Film Review: Netflix’s ‘Like Father’
By Peter Debruge
LOS ANGELES (Variety.com) – Netflix’s “Like Father” is a generic melodrama starring two likable actors best known for their work on TV, which manages to drag out to nearly two hours the predictable story of a work-obsessed woman (Kristen Bell) who gets dumped at the altar and winds up taking the prepaid honeymoon cruise with her estranged father (Kelsey Grammer) instead of the man she planned to marry. It’s shot in anamorphic widescreen, as if it were intended for the big screen (there’s one shot that justifies the choice), and features bona fide movie star Seth Rogen (who’s hitched to the film’s director, Lauren Miller Rogen), which means that under slightly different circumstances, you could be skipping this movie in theaters rather than on Netflix.
Now hold that thought, because I’m going to change the subject to discuss another movie that, if you do your viewing at home anyway, you might check out instead. Two years ago, another female director, Maren Ade, made a Cannes-selected, Oscar-nominated comedy called “Toni Erdmann,” about an incorrigible practical jokester who was kind of a pain and not at all a great dad. This guy decides he wants to fix things with his overachieving daughter, tagging along on a business trip to Romania and making a general nuisance of himself.
It’s a terrific film, full of outrageous set-pieces and those uncomfortably realistic confrontations that make audiences squirm in their seats. Granted, “Toni Erdmann” is on the long side, a bit shaggy in places, and when I first saw it, I remember thinking: If this movie had been made in Hollywood, the script would be much tighter, but they would lose everything that makes it charming and funny and real. And then it was announced that someone wanted to do a Hollywood remake.

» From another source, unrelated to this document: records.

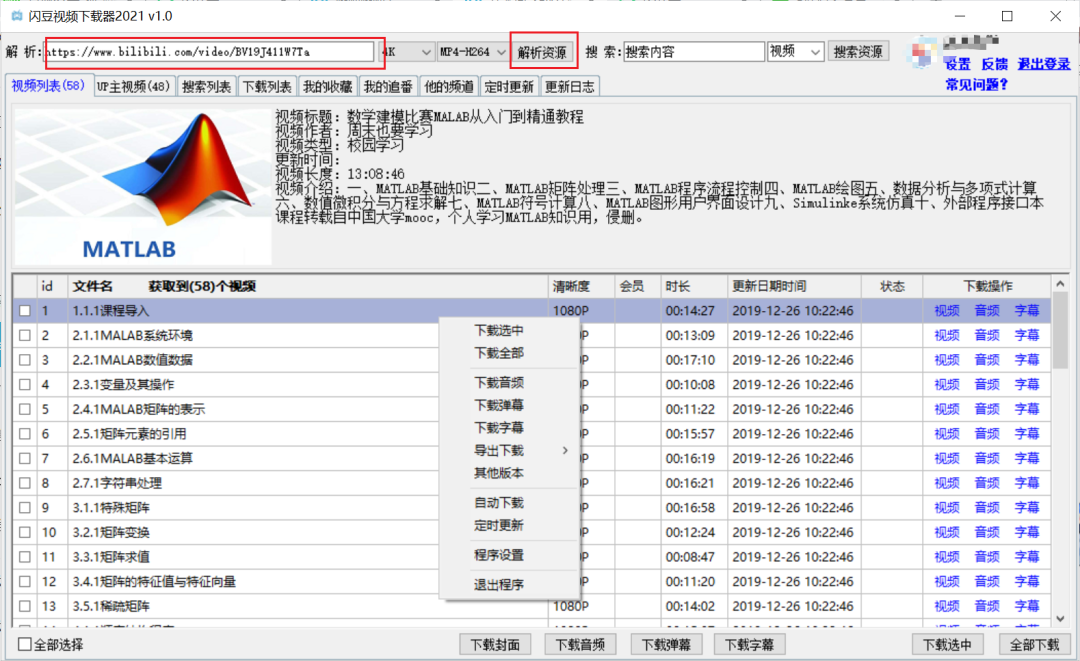Open the 我的收藏 tab

coord(327,87)
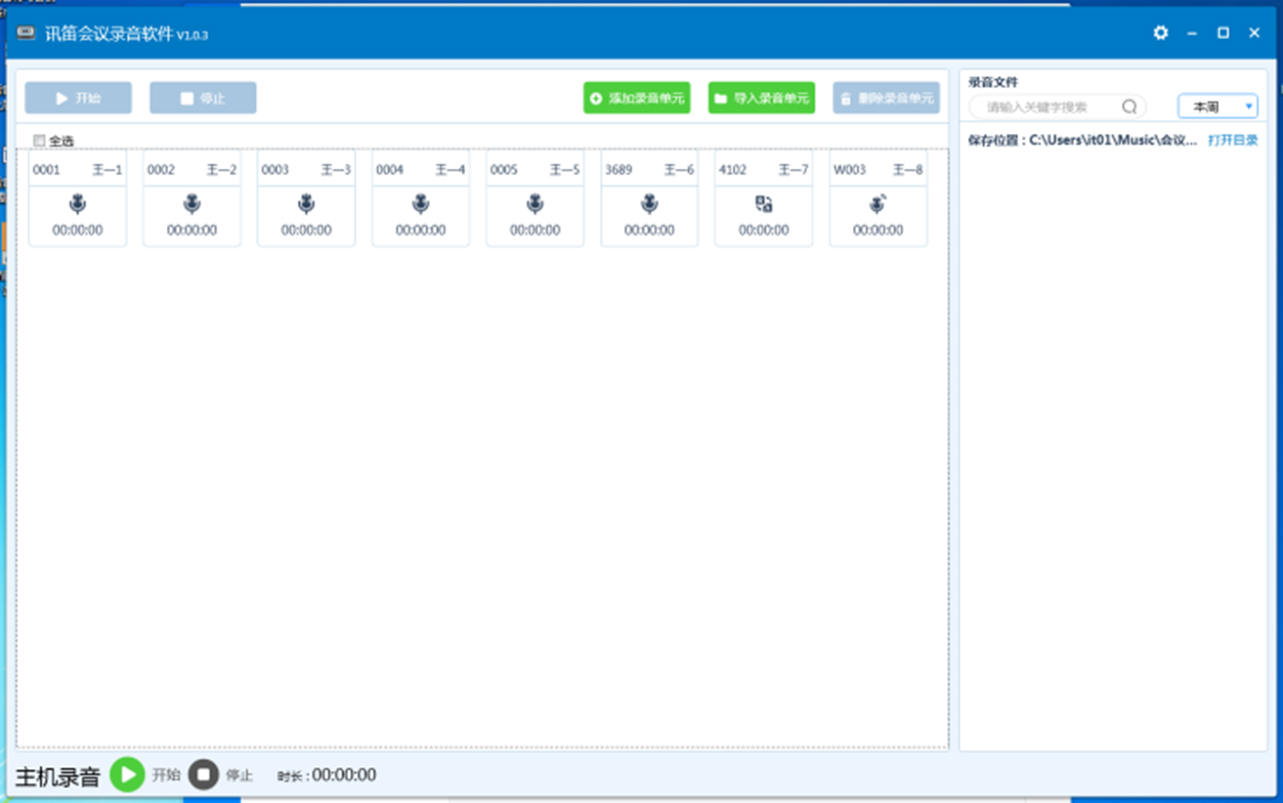Screen dimensions: 1283x803
Task: Click the 导入录音单元 button
Action: (762, 98)
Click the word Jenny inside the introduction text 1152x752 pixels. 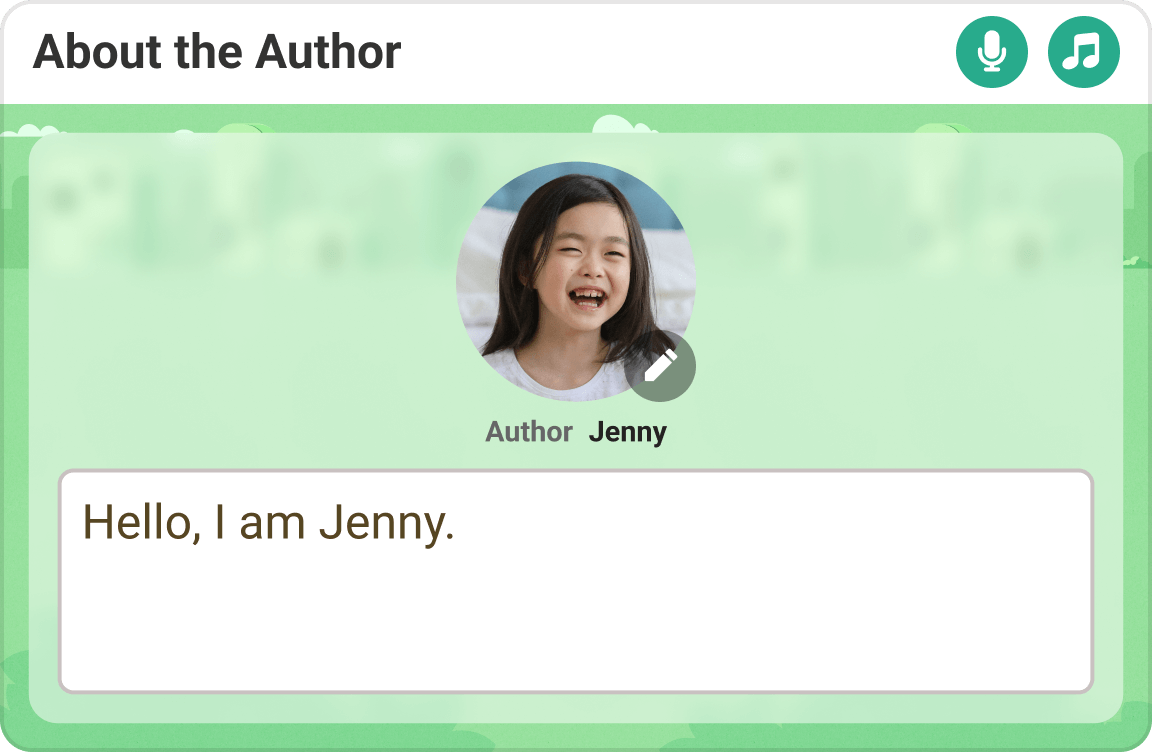381,524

“Like Father” isn’t that project, but it may as well be. Like “Toni Erdmann,” it’s got father-daughter tension, a young woman who may as well be glued to her phone at all times, plenty of situations in which she seems terribly embarrassed by association with her dad, and a finale in which singing karaoke instigates the final reconciliation. It also happens to be dead on arrival: a curiously unfunny collection of obvious scenes (like the one where Dad grabs her phone and tosses it into the waterfall, or when she nixes Jimmy Buffett for their big number, only to have the song play out in full on the soundtrack) with none of the spark or spontaneity that would make them feel real.
Although it’s hard to imagine anyone but Netflix greenlighting such a lackluster screenplay (I imagine 60 pages with the words “Insert hilarious montage here” repeated five or six times throughout), as first features go, this one looks great, so perhaps it will land writer-director Miller Rogen future helming opportunities. This one feels suspiciously like a commercial for Royal Caribbean cruises — can it be a coincidence that the film’s gently teasing sense of humor never outright criticizes the food, or the guests, or the seasickness, or the on-board entertainment, and instead presents it all as the ideal place to put old differences to rest? So, if you like piña coladas, or movies in which severe childhood trauma can be hugged out on an ocean cruise, then you’ll like “Like Father.” For everyone else, skip the imitation and seek out “Toni Erdmann” instead.